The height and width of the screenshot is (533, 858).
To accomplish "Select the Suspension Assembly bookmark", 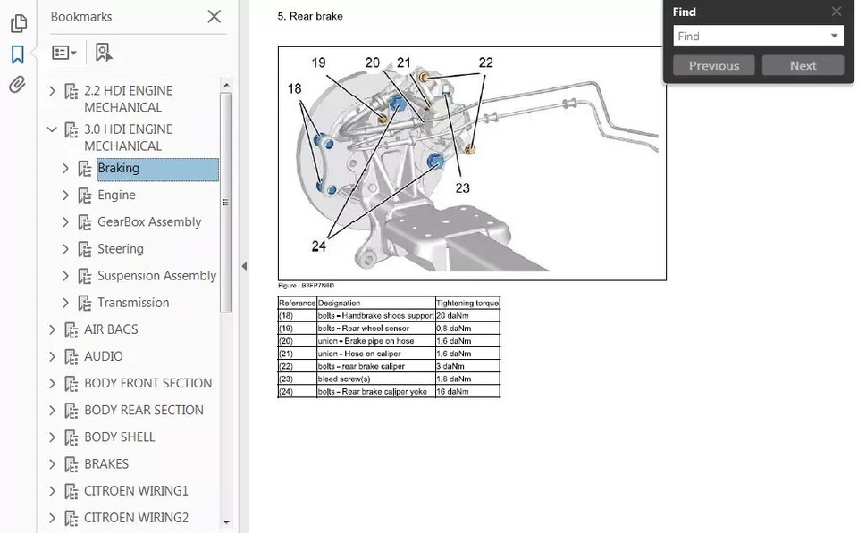I will [156, 276].
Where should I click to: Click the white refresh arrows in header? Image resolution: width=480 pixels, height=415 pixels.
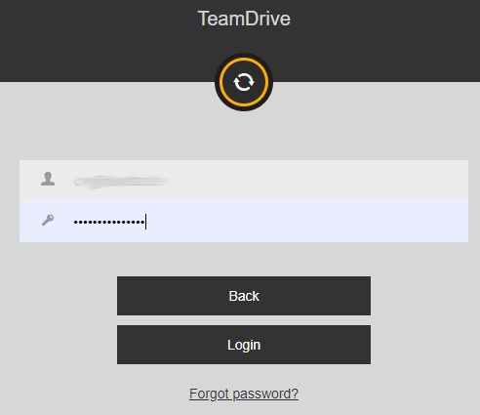pyautogui.click(x=244, y=82)
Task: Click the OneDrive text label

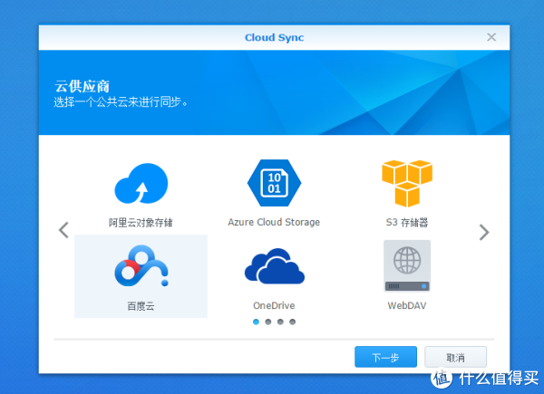Action: pos(273,305)
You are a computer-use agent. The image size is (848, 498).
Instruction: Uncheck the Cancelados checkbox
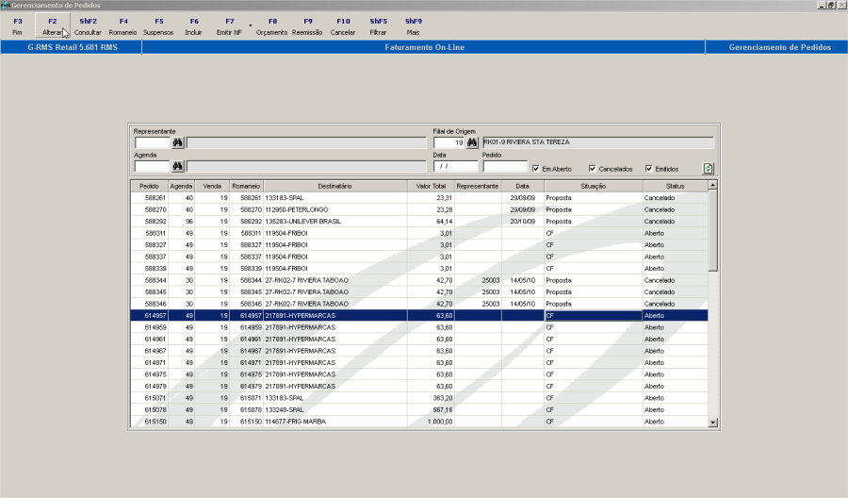[x=593, y=169]
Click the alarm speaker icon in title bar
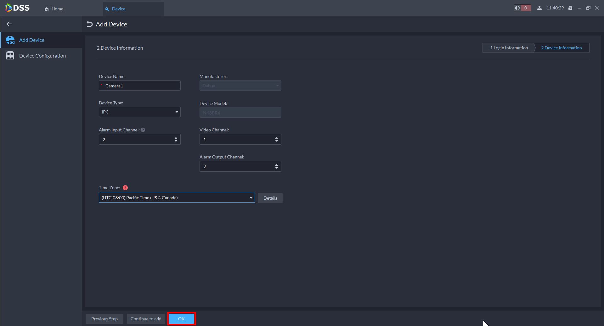 pyautogui.click(x=517, y=8)
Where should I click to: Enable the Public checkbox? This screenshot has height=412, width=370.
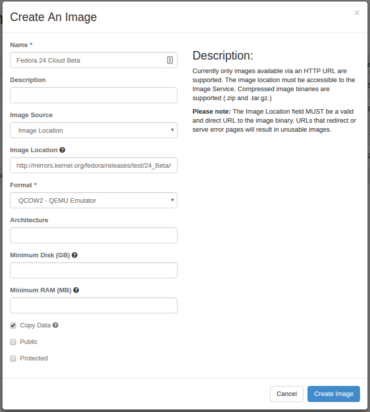[x=13, y=342]
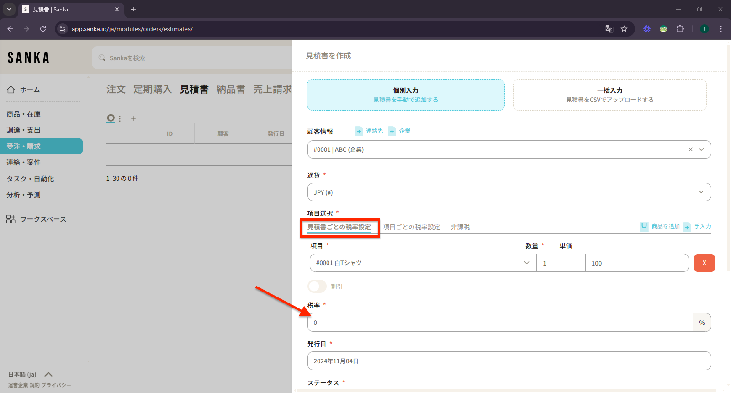The image size is (731, 393).
Task: Click the 商品を追加 add product icon
Action: click(x=644, y=227)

▶ **Exercise instructions**:
Change "title bar" to "window header" in the part of the items that opens with the line containing "Task: Click the OneDrive text label" and closes at the end of the items, and give that part again with everything else unchanged. Leave the pictures out of your answer.

▶ **Solution**:
Task: Click the OneDrive text label

Action: pos(273,305)
You are a computer-use agent. The image size is (848, 498).
Instruction: Uncheck the Cancelados checkbox
[x=593, y=169]
Click the alarm speaker icon in window header
 pyautogui.click(x=517, y=8)
Where should I click to: Enable the Public checkbox? This screenshot has height=412, width=370.
[x=13, y=342]
The image size is (731, 393).
Task: Click the 商品を追加 add product icon
Action: click(x=644, y=227)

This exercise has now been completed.